How To Test Whether A Job Candidate Is A Conformist
Bring a job candidate into a real project meeting with your team and encourage participation. There’s no way for a candidate to fake it. You’ll learn a lot.
Companies love to proclaim that they want employees who will think out of the box. But by nature, companies are social groups that follow rules of conformity, sometimes over a cliff.
In grade school we used to prank the new kid by telling this joke: “Two elephants are in a bathtub. One elephant says, ‘Pass the soap!’ The other elephant says, ‘No soap! Radio!’”
Everyone in the group bursts out laughing hysterically. The new kid laughs just as hard, until he realizes the rest of us are now laughing at him. The punchline wasn’t funny. It was meaningless. The joke is that the new kid, in an effort to fit in, doesn’t think for himself.
Conformity Is No Joke
In 1951 psychologist Solomon Asch devised a legendary experiment to test conformity—a common social response when people want to be accepted as part of a group. Underpinning conformity is the degree to which people can be influenced by others (or by situations).
Simply, Asch showed a subject three lines of different lengths and asked which one another line was most similar to. This is easy enough, and 99% of subjects got it right.

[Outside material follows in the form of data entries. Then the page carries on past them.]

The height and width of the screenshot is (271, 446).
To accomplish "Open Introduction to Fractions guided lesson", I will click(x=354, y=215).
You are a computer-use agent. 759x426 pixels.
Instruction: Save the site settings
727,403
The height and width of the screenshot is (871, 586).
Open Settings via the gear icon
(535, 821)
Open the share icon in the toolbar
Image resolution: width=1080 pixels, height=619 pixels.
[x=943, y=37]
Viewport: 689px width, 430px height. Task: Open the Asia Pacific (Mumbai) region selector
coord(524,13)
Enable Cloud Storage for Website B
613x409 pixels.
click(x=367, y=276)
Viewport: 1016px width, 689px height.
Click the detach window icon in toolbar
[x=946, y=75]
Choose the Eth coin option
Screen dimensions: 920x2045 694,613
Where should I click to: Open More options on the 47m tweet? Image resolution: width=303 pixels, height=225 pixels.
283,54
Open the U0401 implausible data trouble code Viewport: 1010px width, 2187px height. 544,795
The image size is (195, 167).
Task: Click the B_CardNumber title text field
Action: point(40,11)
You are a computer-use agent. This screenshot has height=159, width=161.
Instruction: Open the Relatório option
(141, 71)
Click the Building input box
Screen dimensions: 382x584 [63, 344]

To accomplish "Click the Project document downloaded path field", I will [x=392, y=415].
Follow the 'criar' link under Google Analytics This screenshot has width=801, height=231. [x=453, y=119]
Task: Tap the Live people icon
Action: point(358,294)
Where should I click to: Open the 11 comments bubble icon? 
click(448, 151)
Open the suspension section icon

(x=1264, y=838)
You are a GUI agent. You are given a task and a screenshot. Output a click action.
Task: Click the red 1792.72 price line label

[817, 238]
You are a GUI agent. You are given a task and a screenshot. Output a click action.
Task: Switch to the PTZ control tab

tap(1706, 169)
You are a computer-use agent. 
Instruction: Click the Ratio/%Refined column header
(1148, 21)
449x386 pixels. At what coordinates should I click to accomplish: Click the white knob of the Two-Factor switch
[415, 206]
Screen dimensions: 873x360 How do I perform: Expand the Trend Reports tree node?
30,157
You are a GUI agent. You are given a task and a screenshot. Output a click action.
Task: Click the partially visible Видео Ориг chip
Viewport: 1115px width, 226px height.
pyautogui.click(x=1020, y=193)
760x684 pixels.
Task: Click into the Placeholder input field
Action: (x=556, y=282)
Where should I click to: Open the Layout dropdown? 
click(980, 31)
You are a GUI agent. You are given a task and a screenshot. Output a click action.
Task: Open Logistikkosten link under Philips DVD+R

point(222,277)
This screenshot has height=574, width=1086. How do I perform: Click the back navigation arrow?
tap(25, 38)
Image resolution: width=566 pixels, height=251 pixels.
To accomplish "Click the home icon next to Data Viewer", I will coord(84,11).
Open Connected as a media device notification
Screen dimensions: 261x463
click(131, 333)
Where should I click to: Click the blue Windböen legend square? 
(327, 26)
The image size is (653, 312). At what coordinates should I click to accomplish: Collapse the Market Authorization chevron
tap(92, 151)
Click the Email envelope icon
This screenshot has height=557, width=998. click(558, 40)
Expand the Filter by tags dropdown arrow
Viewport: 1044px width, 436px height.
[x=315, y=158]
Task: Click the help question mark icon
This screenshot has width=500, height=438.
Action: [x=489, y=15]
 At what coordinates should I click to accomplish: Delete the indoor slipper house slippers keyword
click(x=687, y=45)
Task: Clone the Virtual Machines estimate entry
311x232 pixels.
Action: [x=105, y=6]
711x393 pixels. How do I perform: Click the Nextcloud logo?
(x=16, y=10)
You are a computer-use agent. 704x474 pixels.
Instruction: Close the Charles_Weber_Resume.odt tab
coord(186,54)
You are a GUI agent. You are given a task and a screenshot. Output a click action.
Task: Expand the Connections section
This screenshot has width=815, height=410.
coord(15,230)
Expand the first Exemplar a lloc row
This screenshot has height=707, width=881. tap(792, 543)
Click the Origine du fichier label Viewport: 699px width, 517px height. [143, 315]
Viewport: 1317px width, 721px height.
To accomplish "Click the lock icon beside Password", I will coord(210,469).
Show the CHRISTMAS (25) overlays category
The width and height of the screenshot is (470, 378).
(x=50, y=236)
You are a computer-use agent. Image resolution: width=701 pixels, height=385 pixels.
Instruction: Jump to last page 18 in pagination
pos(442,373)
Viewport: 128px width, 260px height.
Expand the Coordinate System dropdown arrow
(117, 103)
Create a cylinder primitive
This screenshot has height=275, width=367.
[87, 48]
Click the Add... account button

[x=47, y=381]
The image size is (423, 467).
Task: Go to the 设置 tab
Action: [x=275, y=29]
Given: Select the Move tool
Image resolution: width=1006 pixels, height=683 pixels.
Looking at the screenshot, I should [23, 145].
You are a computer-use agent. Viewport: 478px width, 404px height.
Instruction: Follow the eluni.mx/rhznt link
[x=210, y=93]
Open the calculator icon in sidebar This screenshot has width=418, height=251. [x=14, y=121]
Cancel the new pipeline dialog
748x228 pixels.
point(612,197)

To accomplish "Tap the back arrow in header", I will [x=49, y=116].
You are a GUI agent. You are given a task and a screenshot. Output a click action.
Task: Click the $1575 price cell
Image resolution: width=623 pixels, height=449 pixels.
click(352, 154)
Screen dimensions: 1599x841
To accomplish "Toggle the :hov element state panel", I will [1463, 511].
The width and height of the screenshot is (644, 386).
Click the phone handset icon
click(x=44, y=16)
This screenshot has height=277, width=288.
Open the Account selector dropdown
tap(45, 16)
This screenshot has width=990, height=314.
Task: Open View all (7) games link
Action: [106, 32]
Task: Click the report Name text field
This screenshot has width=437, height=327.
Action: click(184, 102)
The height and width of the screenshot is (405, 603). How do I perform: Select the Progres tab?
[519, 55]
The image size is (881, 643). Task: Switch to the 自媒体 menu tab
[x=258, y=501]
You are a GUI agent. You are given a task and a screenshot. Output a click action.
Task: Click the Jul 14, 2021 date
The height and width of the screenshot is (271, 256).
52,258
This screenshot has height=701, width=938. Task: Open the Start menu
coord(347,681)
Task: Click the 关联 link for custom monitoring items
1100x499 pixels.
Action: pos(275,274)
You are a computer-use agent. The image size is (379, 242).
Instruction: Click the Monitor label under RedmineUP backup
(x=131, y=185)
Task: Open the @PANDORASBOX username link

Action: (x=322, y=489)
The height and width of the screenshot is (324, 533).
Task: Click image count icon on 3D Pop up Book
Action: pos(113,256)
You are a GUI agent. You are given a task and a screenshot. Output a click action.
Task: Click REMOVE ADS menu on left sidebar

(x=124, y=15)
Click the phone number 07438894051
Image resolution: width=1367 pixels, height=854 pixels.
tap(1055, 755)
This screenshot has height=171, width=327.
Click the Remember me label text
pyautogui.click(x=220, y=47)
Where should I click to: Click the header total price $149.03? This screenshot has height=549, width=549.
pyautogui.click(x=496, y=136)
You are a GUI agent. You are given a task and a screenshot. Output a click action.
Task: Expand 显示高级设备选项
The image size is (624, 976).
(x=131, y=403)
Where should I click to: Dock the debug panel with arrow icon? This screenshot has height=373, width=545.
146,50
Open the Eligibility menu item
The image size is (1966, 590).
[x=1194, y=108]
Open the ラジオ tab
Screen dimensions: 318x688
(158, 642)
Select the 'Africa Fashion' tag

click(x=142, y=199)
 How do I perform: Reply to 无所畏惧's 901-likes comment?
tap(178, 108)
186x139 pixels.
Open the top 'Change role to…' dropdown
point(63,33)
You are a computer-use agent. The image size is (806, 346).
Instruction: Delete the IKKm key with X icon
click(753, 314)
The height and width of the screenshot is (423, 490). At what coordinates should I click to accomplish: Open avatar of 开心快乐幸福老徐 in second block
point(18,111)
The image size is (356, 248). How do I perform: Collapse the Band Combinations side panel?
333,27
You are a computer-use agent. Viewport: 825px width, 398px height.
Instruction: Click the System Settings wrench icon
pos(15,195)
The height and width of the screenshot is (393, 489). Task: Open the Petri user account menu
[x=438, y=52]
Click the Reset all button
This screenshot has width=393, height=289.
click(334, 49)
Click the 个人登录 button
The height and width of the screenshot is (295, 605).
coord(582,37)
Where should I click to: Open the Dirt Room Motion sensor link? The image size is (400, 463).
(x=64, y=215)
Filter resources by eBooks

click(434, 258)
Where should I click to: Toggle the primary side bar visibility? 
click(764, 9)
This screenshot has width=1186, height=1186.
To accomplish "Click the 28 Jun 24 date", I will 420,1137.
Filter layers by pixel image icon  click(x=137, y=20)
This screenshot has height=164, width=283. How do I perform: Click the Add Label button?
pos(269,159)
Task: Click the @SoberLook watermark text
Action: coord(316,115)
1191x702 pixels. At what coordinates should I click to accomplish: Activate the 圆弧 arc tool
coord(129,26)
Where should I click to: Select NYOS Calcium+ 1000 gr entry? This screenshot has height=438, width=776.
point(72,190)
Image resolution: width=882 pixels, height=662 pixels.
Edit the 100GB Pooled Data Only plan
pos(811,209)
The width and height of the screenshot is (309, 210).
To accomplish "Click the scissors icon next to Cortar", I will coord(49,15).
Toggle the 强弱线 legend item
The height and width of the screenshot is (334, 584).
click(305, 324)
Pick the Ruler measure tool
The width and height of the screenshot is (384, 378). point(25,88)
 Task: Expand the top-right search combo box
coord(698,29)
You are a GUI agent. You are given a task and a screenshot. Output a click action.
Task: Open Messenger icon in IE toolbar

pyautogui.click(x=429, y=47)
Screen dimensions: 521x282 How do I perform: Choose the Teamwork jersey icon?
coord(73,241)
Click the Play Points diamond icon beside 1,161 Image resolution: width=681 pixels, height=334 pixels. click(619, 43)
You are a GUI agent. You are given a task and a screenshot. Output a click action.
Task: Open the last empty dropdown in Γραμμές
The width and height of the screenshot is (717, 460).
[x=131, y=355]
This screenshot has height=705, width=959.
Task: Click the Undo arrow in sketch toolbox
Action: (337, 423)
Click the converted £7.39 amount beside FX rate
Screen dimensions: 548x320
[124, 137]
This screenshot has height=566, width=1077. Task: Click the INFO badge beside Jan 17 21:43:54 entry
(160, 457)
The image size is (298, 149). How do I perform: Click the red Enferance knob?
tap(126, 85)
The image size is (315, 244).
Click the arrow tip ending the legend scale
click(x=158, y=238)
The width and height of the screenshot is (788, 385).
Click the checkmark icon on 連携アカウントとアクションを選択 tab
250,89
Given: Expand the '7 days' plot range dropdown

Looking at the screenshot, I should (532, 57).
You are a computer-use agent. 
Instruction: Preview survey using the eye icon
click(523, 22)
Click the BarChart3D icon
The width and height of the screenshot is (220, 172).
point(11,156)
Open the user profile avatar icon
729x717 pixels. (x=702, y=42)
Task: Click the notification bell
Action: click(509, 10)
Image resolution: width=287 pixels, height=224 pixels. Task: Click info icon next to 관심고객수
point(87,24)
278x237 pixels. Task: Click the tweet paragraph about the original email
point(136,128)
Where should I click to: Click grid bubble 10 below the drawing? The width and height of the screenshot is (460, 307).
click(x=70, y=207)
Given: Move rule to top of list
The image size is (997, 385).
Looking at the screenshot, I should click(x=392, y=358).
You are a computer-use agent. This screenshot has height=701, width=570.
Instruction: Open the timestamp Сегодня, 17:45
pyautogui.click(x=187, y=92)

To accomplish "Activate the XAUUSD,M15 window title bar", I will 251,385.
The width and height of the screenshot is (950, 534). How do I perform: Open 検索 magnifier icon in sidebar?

But when Asch asked the subject to make the same judgment after watching seven other phony subjects (they were Asch’s confederates) pick a wrong line consistently over several trials, about a third of subjects gave the wrong answer. They were going along, influenced by social pressure. About 75% of the subjects went along at least once. Questioned later, most admitted they knew their answer was wrong, but they didn’t want to be ridiculed by the rest of the group.
Here’s what I think was most interesting—and why conformity isn’t something to pass off as a trivial problem in business: Some of the participants actually insisted the group’s wrong answer was correct. That participant is probably the worst hire you could make.
How Do You Identify Conformists?
I don’t like to use tricky questions when I interview job candidates. I try to be direct and I try to let them put their best foot forward. But I don’t remember a client who wanted me to find a go-along worker. Judging whether people will assert and defend their positions is not easy.
There are two methods you can use to test conformity. One is a so-called behavioral interview question. (See “3 Ways To Make Sure A Job Candidate Is Ready To Rumble.”) You ask the candidate to discuss his or her former behavior. “Thinking back on a time when you disagreed with your team or boss about the best way to do something, tell me about it, and explain how you handled it.”
You might wonder, where’s the behavior in that? Well, there isn’t. People will tell you all kinds of things about their past experiences, and there’s no way to verify what you hear.
I prefer to introduce real behavior to judge how conformist or out-of-the-box a job candidate is. In our interview I’ll bring up some real issues my client’s marketing team is grappling with, issues that require making a choice and defending it. I’ll ask the candidate what she would advocate and why. Then I pass the candidate’s responses on to my client, the hiring manager.
See For Yourself
All my clients know I favor “working meetings” when assessing job candidates. Bring the candidate into a real project meeting with your team. Welcome them to participate. There’s no way for a candidate to fake it. You’ll learn a lot.
The team makes sure to discuss some of the issues I raised with the candidate. However, to avoid trickery, I tell the client—the hiring manager—not to tell the team what the candidate’s positions are on those matters. The manager listens and observes.
- Are the candidate’s comments about these issues consistent with what she told me?
- Does the candidate assert those positions, advocate, and defend them reasonably?
- Or does the candidate quickly conform to group opinions without justification?
While I wouldn’t try the elephants in the bathtub joke with a marketing candidate, I wouldn’t let a candidate in the door without testing for independent thinking. In some ways, we want people to conform and belong to a group. But it’s important to know just how conformist a person we’re considering hiring.